Perceberam que tinham muita coisa em comum e combinaram de se encontrar mais uma vez, desta vez em um lugar comum para todos, mas incomum para eles. Foram para um bar. Passaram muito mais do que duas horas conversando, bebendo, conversando e bebendo. Em plena segunda-feira. Contaram histórias íntimas e se sentiam mais próximos do que o normal a cada palavra, a cada troca de olhar, a cada sorriso. Ela disse que um dia mostraria fotos da infância para ele, que propôs que o encontro acontecesse em sua casa. Bastava manterem o contato depois disso – algo que não era impossível, visto que trocavam pelo menos 20 e-mails por dia.
Despediram-se e não prometeram se ver novamente: tudo já estava marcado para um próximo encontro. Bastava alguém tomar iniciativa e combinar o dia, o horário, a marca da bebida... Não seria nem um pouco complicado.
Mas aconteceu que nada aconteceu durante os dois meses que se seguiram. Todos os dias ele abria as suas cinco caixas de e-mail esperando encontrar o nome da garota, enquanto ela mantinha viva a esperança de receber uma mensagem a qualquer momento. Fosse por carta, e-mail, mensagem de celular. Qualquer coisa, mas ele deveria tomar a iniciativa e se comunicar.
Como não se falaram, acabaram perdendo contato mais uma vez e vieram se encontrar de mais um modo incomum. Meio sonolento em um sábado de manhã, ele decidiu parar em uma cafeteria de esquina, comprar um café grande e acordar de vez. Mas sequer precisou comprar coisa alguma, pois despertou ao ver um borrão amarelo enquanto revirava a carteira para pegar o dinheiro trocado e pagar a xícara de café. Sismado, colocou o óculos e percebeu que o borrão amarelo se tratava de um casaco. No corpo da garota.
O coração dele teve um leve disparo. A taquicardia só foi contida com um movimento da mão esquerda, que aumentou o volume da música que tocava em nos fones de ouvido. Descordenado, colocou no máximo. E então ele passou a disfarçar o olhar, fingiu um bocejo, fingiu mexer as pernas no ritmo da música. A esse tempo ela já o havia percebido. Então, pegou espelho e arrumou a franja do cabelo para ter alguma coisa para fazer. Até porque a franja já estava arrumada.
Ficaram nesse fingimento mal feito durante dois minutos. Foi quando ele passou por ela e simulou um esbarrão na senhora da mesa ao lado para poder fingir que não viu a amiga. Ela, por sua vez, chamou o garçom e pediu mais um café. A xícara que chegou à mesa dela no momento em que o rapaz atravessava a rua meio aturdido, olhando para os dois lados várias vezes.

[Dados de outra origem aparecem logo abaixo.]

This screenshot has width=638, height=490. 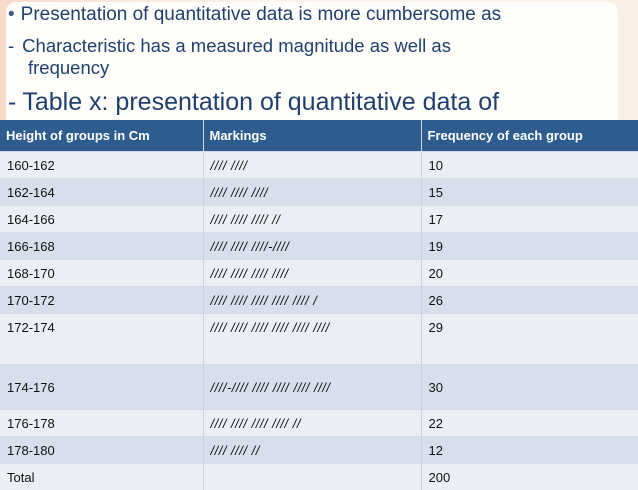 I want to click on table-row: 170-172 //// //// //// //// //// / 26, so click(x=319, y=300).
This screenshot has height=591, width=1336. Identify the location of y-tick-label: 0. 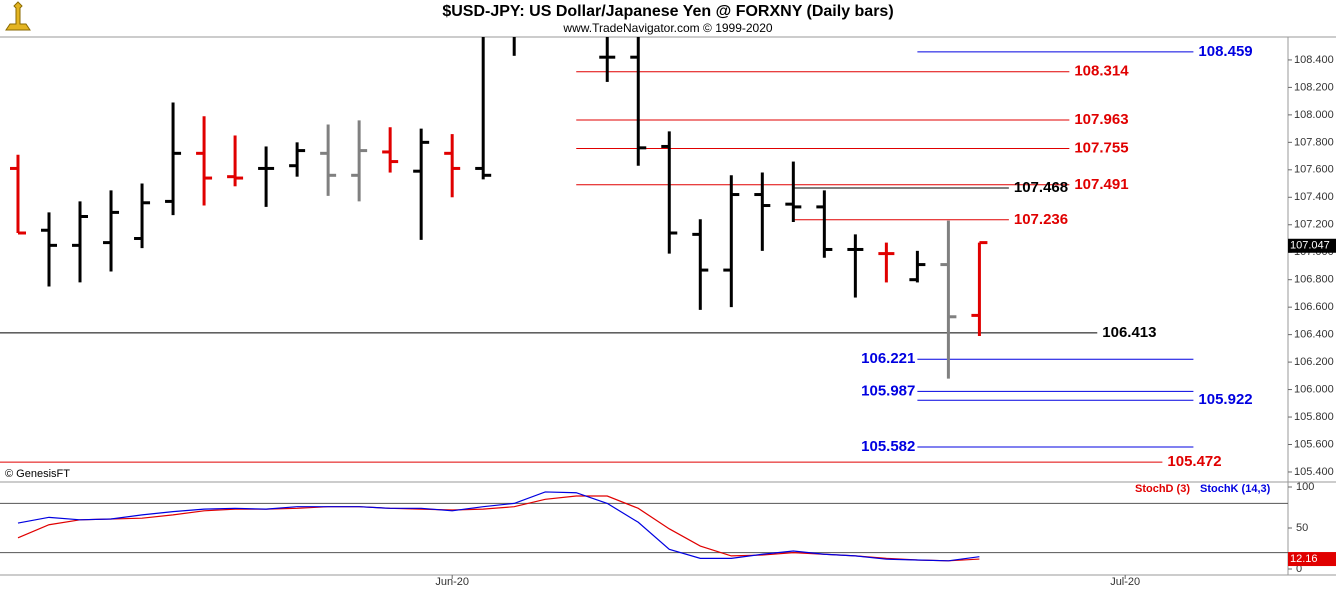
(1299, 569).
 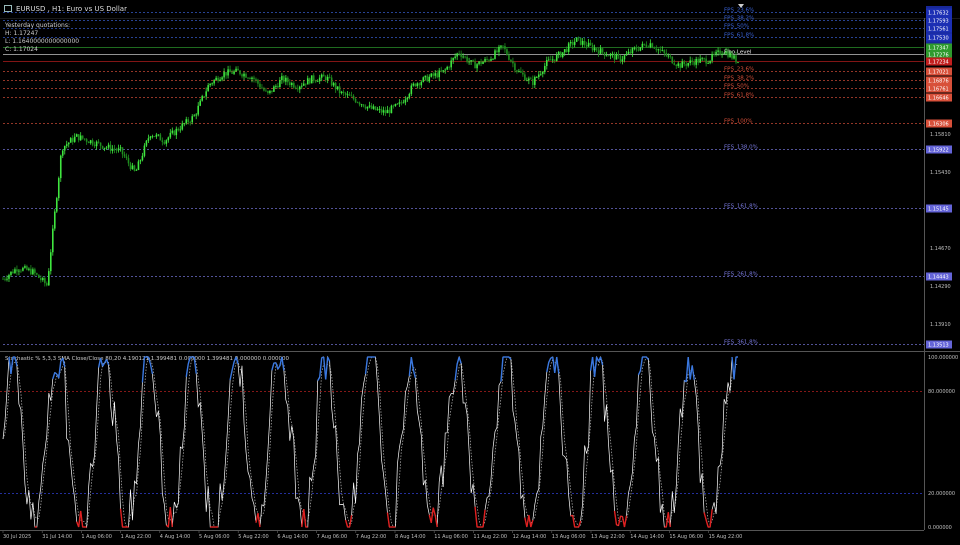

Quando os dois chegaram em casa, ligaram os computadores e abriram suas caixa de e-mail. Os dois clicaram na opção para criar uma nova mensagem. Os dois digitaram uma mensagem bastante longa. Os dois leram três vezes a mensagem antes de editar algumas partes. Os dois saíram nas janelas de seus respectivos apartamentos antes de enviarem as mensagens (ela acendeu um cigarro nesse meio-tempo e ele procurou um até se lembrar de que não fumava). Os dois voltaram para os computadores e digitaram mais algumas linhas.
Até que os dois, impulsivamente, desligaram os computadores sem enviar as mensagens.
E ficaram pelo menos mais um ano sem se encontrar.